# Listing
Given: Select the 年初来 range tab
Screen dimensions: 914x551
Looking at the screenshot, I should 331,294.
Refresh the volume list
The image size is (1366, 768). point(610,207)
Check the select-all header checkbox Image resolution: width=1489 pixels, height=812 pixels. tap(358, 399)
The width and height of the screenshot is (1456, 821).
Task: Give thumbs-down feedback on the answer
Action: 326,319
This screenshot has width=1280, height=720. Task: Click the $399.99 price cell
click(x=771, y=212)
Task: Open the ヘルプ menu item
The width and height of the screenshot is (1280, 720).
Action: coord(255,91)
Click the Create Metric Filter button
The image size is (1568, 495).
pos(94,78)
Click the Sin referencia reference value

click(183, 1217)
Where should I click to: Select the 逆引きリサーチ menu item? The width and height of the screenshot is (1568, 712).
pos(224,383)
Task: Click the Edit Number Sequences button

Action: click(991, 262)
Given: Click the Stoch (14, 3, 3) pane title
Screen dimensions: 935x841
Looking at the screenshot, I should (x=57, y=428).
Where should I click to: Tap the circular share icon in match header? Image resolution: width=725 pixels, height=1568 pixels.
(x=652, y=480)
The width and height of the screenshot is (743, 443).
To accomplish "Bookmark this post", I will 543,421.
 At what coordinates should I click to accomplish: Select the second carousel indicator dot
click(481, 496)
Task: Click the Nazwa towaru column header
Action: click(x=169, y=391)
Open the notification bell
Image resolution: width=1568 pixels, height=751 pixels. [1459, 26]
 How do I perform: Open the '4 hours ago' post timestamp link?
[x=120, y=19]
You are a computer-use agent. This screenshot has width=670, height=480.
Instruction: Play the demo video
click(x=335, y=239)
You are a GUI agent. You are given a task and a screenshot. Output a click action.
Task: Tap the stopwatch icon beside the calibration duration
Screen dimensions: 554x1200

# Stated goal
Reproduce the items above with "Screen dimensions" swapped for "Display size" wherever it occurs, and keep everything else the same.

# Result for this task
Given: Select the 年初来 range tab
Display size: 914x551
Looking at the screenshot, I should 331,294.
Refresh the volume list
The image size is (1366, 768). point(610,207)
Check the select-all header checkbox Image resolution: width=1489 pixels, height=812 pixels. tap(358, 399)
The width and height of the screenshot is (1456, 821).
Task: Give thumbs-down feedback on the answer
Action: 326,319
This screenshot has width=1280, height=720. Task: Click the $399.99 price cell
click(x=771, y=212)
Task: Open the ヘルプ menu item
The width and height of the screenshot is (1280, 720).
Action: coord(255,91)
Click the Create Metric Filter button
The image size is (1568, 495).
pos(94,78)
Click the Sin referencia reference value

click(183, 1217)
Where should I click to: Select the 逆引きリサーチ menu item? The width and height of the screenshot is (1568, 712).
pos(224,383)
Task: Click the Edit Number Sequences button

Action: click(991, 262)
Given: Click the Stoch (14, 3, 3) pane title
Display size: 935x841
Looking at the screenshot, I should (x=57, y=428).
Where should I click to: Tap the circular share icon in match header? Image resolution: width=725 pixels, height=1568 pixels.
(x=652, y=480)
The width and height of the screenshot is (743, 443).
To accomplish "Bookmark this post", I will 543,421.
 At what coordinates should I click to accomplish: Select the second carousel indicator dot
click(481, 496)
Task: Click the Nazwa towaru column header
Action: click(x=169, y=391)
Open the notification bell
Image resolution: width=1568 pixels, height=751 pixels. [1459, 26]
 How do I perform: Open the '4 hours ago' post timestamp link?
[x=120, y=19]
You are a computer-use agent. This screenshot has width=670, height=480.
Instruction: Play the demo video
click(x=335, y=239)
You are a GUI agent. You are given a task and a screenshot. Output a click action.
Task: Tap the stopwatch icon beside the calibration duration
Display size: 554x1200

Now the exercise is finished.